◆ WHAT YOU NEED TO DO
Quote the lines of the listing below verbatim, starting at the line containing "The width and height of the screenshot is (814, 1152)." and ending at the line containing "Action: coord(1024,20)", both included.

◆ INFORMATION GIVEN
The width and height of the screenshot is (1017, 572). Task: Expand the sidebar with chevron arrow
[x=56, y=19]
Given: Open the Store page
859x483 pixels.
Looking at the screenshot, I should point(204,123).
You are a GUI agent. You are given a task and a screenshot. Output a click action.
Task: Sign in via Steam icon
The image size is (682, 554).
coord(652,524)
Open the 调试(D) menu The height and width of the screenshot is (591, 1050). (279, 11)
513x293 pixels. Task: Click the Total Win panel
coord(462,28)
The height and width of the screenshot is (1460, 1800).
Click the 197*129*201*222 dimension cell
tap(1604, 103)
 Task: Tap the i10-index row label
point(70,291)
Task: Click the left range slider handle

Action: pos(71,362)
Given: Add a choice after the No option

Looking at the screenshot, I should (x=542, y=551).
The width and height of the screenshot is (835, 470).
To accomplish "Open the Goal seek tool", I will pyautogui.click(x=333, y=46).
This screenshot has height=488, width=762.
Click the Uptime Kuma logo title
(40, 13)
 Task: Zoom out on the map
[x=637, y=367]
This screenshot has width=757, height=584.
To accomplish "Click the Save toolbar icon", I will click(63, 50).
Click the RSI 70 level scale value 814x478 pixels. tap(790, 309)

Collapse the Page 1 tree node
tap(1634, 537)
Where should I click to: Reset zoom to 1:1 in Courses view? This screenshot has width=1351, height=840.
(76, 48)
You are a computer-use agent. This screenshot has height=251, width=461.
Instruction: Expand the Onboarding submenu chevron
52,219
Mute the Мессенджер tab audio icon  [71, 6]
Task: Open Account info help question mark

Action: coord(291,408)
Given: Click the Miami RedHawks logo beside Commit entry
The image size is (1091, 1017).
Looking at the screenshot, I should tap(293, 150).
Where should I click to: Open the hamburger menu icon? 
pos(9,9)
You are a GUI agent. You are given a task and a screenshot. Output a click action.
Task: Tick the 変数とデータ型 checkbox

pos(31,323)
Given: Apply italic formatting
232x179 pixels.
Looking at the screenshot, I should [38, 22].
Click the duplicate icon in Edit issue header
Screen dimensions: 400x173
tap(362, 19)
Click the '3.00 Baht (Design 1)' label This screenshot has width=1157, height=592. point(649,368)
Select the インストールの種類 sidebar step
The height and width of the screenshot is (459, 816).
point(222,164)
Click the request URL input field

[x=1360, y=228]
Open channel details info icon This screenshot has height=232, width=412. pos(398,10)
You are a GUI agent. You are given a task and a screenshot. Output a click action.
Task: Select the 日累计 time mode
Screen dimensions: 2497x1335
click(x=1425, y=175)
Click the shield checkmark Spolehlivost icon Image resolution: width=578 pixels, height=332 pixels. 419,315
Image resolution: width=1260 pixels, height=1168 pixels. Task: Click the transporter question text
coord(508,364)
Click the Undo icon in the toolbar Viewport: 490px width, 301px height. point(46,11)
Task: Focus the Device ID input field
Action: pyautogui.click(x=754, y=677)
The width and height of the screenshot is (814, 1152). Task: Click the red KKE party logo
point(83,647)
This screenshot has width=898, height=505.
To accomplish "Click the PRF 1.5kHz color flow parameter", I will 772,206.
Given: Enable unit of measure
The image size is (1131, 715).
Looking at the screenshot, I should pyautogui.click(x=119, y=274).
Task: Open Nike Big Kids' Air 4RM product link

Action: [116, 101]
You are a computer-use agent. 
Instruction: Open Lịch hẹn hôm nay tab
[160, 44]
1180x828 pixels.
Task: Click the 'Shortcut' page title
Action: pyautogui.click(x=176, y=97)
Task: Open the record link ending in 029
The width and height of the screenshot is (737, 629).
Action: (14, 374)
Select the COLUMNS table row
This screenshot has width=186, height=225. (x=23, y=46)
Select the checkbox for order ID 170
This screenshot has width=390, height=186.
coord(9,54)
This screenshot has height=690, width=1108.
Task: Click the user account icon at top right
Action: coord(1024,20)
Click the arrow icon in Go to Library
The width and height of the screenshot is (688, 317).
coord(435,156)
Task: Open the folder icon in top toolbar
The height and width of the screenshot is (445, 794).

◆ TASK RESULT
The width and height of the screenshot is (814, 1152). Task: Click the red KKE party logo
point(83,647)
This screenshot has width=898, height=505.
To accomplish "Click the PRF 1.5kHz color flow parameter", I will 772,206.
Given: Enable unit of measure
The image size is (1131, 715).
Looking at the screenshot, I should pyautogui.click(x=119, y=274).
Task: Open Nike Big Kids' Air 4RM product link

Action: [116, 101]
You are a computer-use agent. 
Instruction: Open Lịch hẹn hôm nay tab
[160, 44]
1180x828 pixels.
Task: Click the 'Shortcut' page title
Action: pyautogui.click(x=176, y=97)
Task: Open the record link ending in 029
The width and height of the screenshot is (737, 629).
Action: (14, 374)
Select the COLUMNS table row
This screenshot has width=186, height=225. (x=23, y=46)
Select the checkbox for order ID 170
This screenshot has width=390, height=186.
coord(9,54)
This screenshot has height=690, width=1108.
Task: Click the user account icon at top right
Action: coord(1024,20)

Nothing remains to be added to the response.